Vies des dames galantes by Pierre de Bourdeille Brantôme

Vies des dames galantes by Pierre de Bourdeille Brantôme

Auteur:Pierre de Bourdeille Brantôme [Brantôme, Pierre de Bourdeille]
La langue: fra
Format: epub
Publié: 2012-03-21T00:00:00+00:00


—Je sçay une belle et honneste dame, laquelle ayant une servante en qui elle avoit mis son amitié, luy faisoit beaucoup de bien, mesme usoit envers elle de grandes privautez et l'avoit très-bien dressée à telles menées; si bien que quelquefois, quand elle voyoit le mary de cette dame longuement absent de sa maison, empesché à la Cour et en autre voyage, bien souvent elle regardoit sa maistresse en l'habillant, qui estoit des plus belles et des plus aimables, et puis disoit: «Hé! n'est-il pas bien malheureux, ce mary, d'avoir une si belle femme et la laisser ainsi seule si long-temps sans la venir voir? ne mérite-t-il pas que vous le fassiez cocu tout à plat? Vous le devez; car si j'estois aussi belle que vous, j'en ferois autant à mon mary s'il demeuroit autant absent.» Je vous laisse à penser si la dame et maistresse de cette servante trouvoit goust à cette noix, mesme si elle n'avoit pas trouvé chaussure à son pied, et ce qu'elle pouvoit faire par après par le moyen d'un si bon instrument. Or, il y a des dames qui s'aydent de leurs servantes pour couvrir leurs amours, sans que leurs maris s'en apperçoivent, et leur mettent en main leurs amants, pour les entretenir et les tenir pour serviteurs, afin que, sous cette couverture, les marys, entrant dans la chambre de leurs femmes, croyent que ce sont les serviteurs de telles ou de telles damoiselles: et, sous ce prétexte, la dame a un beau moyen de jouer son jeu, et le mary n'en connoist rien.

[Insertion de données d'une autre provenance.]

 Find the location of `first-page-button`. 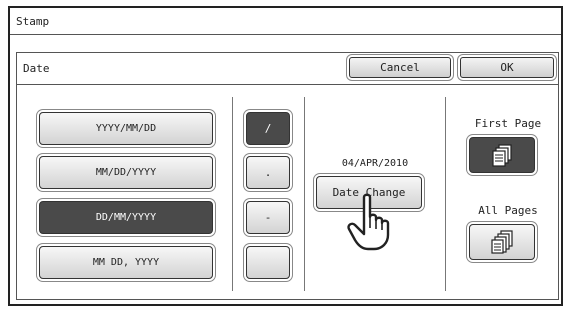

—J'ay connu un fort grand prince qui se mit à faire l'amour à une dame d'autour d'une grande princesse, seulement pour savoir les secrets des amours de sa maistresse, pour y mieux parvenir en après. J'ay veu joüer en ma vie quantité de ces traits, mais non pas de la façon que faisoit une honneste dame de par le monde, que j'ay connue, laquelle fut si heureuse d'estre servie de trois braves et galants gentilshommes, l'un après l'autre, lesquels, la laissant venoient à aimer et servir une très-grande princesse qui estoit sa dame, si bien qu'elle rencontra là-dessus gentiment qu'elle estoit reyne des Romains[73]. Ce qui lui estoit un honneur bien plus grand qu'à une que je sçay, laquelle, estant à la suite d'une grande dame mariée, ainsi que cette grande dame fut surprise dans sa chambre par son mary, lors qu'elle ne venoit que de recevoir un petit poulet de papier de son amy, vint à estre si bien secondée par cette dame qui estoit avec elle, qu'aussi-tost elle prit finement le poulet, et l'avala tout entier, sans en faire à deux fois ny que le mary s'en apperceust, qui l'en eust sans doute très-mal traitée s'il eust veu le dedans: ce qui fut une très-grande obligation de service, que la grande dame a tousjours reconnu. Je sçay bien bien des dames pourtant qui se sont trouvées mal pour s'estre trop fiées à leurs servantes, et d'autres aussi qui ont couru le mesme hazard pour ne s'y estre pas fiées.